Luke | Being virgin is a superpower

Mary’s virginity has nothing to do with passivity or innocence. Instead, it’s the independent attitude which undergirds her prophetic power. (Listen.)

The first time I heard the word ‘virgin’, I was in primary school. I was confronted by a mean little gang who asked hungrily, ‘Are you a virgin?’ The way they said it, it was clearly a dirty word, and so of course I said, ‘No.’ They howled with laughter, and I felt so ashamed. I asked them to explain the word, but they just snickered some more, then ran off to the next poor sucker.

A few years later, I was in high school in America. At that time and place, and to the concern of many parents, health workers, and conservative Christians, very few fifteen-year-olds were virgins; and so a series of billboards went up. On each was sprayed ‘VIRGIN’ in ugly letters; and underneath, in calm, assertive type it said, ‘Teach your kids it’s not a dirty word.’ Of course, it failed completely. In the perverse way of teenagers, ‘virgin’ became even more shameful: something do-gooder adults tried to insist on, and a label to be shed as quickly as possible.

A few years after that, I was a young adult, and I found the virgin birth to be embarrassing, even ridiculous. I wanted to explain the stories of faith rationally; there was no room in my world for miracles. When pressed, I would explain that ‘virgin’ was better translated ‘young woman’; the virgin birth was the story of a teenage pregnancy; and of course there is no baby without sex. And while I am still convinced that ‘virgin’ is a mistranslation from the Hebrew word for ‘young woman’, and while I understand that there are important theological, historical, and political reasons why it was translated this way, I am ready to let these arguments go for now. They’re not fruitful. Instead, since it’s been over thirty years since I first heard the word ‘virgin’, I reckon it’s time to take a proper look at the term and see if there is anything good in the concept worth claiming.

When we look at the Chambers dictionary, the definition of ‘virgin’ implies incompleteness. A virgin is someone, implicitly a woman, who has had no sexual intercourse. As an adjective, or a describing word, something which is ‘virgin’ is ‘in the original condition, unattained, untouched, unexploited, never scaled, felled, captured, wrought, used’ and so on. These all imply passivity. The mountain is waiting to be scaled, the forest to be felled, the field to be tilled, the gold to be dug out of the ground; and the woman, to know a man.

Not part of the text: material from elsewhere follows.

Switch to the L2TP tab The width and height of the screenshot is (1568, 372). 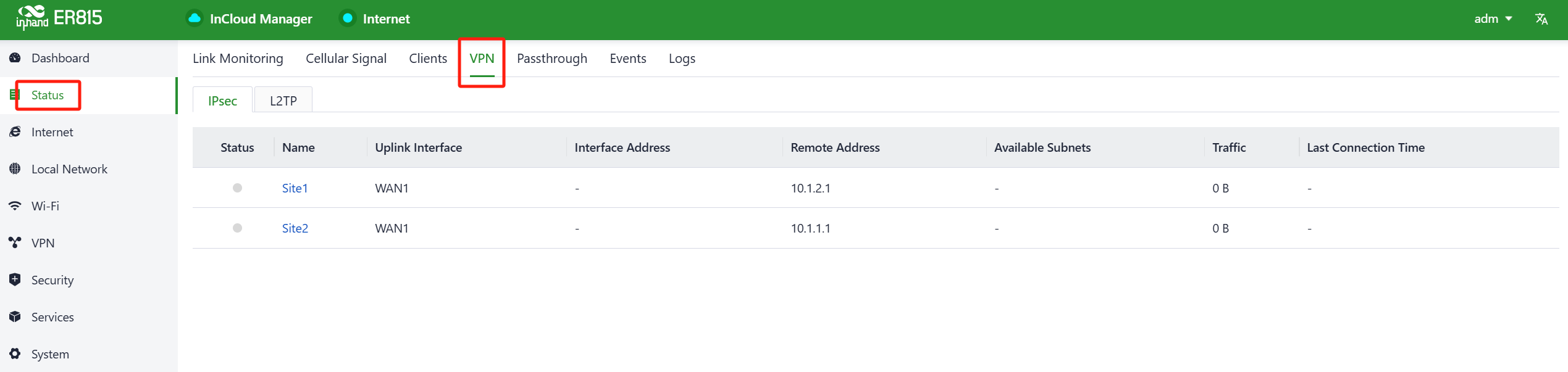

What was so important about Mary’s virginity? Was it that she was passive? Was it that she had not yet known a man? Was it a physical thing?

Many would say yes: for most theologians have insisted on Mary’s physical virginity. Some have even argued that, when Jesus was born, he emerged as a wisp of spirit touching nothing, and that he took flesh only outside the birth canal; while others have claimed that Mary remained a perpetual virgin, and that the brothers and sisters of Jesus mentioned in the Bible were really his cousins.

Of course, most definitions and theologies have been written by men, and they appear desperate to disassociate Jesus from women, and from sex, wombs, blood, vaginas and birth. And so we get told that ‘virgin’ is that which has not yet been ‘used.’ It suggests innocence, but also ignorance; and the thousands of images of Mary as insipid, genteel, submissive and pale uphold this point of view.

But I am not a male theologian. I am a woman, and I question this way of thinking of Mary as passive or ‘unused.’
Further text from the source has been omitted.